If the economics continue to make sense, the company can enhance all its facilities this way, he said.


It is also displacing an increasing amount of diesel from its operations in exchange for natural gas. "There's no point in buying this expensive fuel when we produce a perfectly good, cheaper alternative," said Gee.


Last year, Peyto invested about $1.5 million to build a compressed natural gas fuelling station at its Oldman gas plant that will allow it to use natural gas in drilling, completions, plant operations, power generation and field vehicles, for cost savings of an estimated $5 million a year.


Of course, Peyto's gas prices have not risen in the past 10 years; in fact they have dropped, much to Gee's frustration. Prices realized in the last three years have fallen 70 per cent versus the decade prior, he said.


Yet at the individual well level and the corporate level, costs to build have climbed. "Total FD&A costs on a proved producing basis is up 144 per cent over the last 10 years, which means we have seen about a nine per cent compounded inflation in our costs over the last decade, which is pretty big," he said, adding inflation has hit services, labour, drilling rig rates, materials and fuel.

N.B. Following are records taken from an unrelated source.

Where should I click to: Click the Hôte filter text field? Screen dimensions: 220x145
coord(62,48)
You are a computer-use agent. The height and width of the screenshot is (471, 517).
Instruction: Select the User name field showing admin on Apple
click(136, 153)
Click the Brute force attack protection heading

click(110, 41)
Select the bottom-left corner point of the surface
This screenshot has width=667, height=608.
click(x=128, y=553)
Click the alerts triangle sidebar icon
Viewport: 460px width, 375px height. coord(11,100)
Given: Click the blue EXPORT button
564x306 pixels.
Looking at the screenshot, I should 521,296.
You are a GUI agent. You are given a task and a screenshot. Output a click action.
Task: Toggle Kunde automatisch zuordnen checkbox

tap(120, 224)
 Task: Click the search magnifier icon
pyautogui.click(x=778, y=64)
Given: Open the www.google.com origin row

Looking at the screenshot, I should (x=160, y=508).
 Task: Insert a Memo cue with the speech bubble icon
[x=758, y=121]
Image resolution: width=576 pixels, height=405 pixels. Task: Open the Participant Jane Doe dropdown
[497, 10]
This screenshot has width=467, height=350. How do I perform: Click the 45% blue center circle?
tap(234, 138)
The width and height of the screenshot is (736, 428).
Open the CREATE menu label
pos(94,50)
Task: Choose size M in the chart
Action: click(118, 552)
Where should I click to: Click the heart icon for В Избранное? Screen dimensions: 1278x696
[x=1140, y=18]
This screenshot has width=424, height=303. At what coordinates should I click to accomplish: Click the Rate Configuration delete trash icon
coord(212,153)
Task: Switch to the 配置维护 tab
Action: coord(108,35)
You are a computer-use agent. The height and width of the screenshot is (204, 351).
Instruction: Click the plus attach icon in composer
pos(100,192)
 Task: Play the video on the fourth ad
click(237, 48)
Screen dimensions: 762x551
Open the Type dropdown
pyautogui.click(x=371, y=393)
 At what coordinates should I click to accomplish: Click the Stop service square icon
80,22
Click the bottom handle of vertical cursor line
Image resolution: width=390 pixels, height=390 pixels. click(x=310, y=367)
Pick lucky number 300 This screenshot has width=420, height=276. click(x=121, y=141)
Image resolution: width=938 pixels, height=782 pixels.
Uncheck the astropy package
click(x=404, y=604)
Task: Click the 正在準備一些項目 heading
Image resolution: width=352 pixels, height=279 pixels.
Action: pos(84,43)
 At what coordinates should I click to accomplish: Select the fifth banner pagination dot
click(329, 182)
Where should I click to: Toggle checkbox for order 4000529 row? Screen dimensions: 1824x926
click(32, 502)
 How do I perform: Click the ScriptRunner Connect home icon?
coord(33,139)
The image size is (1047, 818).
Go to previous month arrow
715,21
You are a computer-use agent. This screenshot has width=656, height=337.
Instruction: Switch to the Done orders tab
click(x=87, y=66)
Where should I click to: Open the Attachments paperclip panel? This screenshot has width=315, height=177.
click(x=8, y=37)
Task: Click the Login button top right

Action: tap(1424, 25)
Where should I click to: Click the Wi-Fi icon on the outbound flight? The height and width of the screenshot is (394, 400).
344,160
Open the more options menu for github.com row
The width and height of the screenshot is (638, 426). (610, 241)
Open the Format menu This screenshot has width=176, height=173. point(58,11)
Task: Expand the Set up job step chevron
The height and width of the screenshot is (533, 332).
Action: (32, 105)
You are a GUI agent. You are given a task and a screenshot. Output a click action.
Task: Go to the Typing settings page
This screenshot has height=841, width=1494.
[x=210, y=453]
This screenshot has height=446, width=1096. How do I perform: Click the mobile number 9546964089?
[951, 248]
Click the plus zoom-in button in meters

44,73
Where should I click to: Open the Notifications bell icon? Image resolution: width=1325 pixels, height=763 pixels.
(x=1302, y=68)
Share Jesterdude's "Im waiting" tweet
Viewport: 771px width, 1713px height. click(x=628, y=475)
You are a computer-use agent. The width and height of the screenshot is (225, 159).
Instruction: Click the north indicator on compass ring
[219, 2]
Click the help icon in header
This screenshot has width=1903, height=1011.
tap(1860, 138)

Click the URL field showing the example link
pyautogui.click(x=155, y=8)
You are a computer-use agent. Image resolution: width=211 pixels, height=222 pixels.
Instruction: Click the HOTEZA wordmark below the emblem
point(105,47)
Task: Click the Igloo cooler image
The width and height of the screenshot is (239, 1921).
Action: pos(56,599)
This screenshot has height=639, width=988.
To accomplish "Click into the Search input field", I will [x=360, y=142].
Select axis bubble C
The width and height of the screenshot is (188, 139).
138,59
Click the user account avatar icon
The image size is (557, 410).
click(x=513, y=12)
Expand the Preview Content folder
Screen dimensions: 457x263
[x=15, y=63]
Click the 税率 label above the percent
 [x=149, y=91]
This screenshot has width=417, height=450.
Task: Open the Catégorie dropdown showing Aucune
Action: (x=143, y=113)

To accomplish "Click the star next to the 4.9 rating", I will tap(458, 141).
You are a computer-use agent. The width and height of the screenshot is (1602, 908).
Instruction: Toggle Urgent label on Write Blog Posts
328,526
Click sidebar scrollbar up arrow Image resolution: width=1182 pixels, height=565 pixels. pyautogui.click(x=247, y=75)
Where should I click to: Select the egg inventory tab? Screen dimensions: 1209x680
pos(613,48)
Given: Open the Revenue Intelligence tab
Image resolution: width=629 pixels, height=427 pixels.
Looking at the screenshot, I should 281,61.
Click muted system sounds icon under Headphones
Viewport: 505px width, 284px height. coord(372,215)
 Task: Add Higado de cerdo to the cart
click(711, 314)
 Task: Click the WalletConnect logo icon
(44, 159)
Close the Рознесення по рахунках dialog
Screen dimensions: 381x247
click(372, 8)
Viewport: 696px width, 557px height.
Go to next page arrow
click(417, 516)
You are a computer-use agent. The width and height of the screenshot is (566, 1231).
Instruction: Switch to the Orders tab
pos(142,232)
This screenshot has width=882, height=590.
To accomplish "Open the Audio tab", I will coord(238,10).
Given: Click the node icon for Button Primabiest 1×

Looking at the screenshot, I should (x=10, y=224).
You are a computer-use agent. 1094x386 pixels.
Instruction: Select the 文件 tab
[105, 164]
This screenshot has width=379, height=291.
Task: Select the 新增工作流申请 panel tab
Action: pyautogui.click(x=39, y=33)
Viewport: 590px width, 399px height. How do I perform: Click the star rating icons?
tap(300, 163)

Interestingly, it costs Peyto less to produce gas, partly thanks to lower royalty rates but also due to maintaining the same cash costs over the past decade, said Gee. Meanwhile, its peers have seen an increase of 80 per cent in their costs, he added.


Peyto's cost control measures were especially important last year, when the company endured the lowest gas prices in its history -- $2.30 per gigajoule on average -- and yet despite this, Peyto recorded a 22 per cent profit margin, said Gee.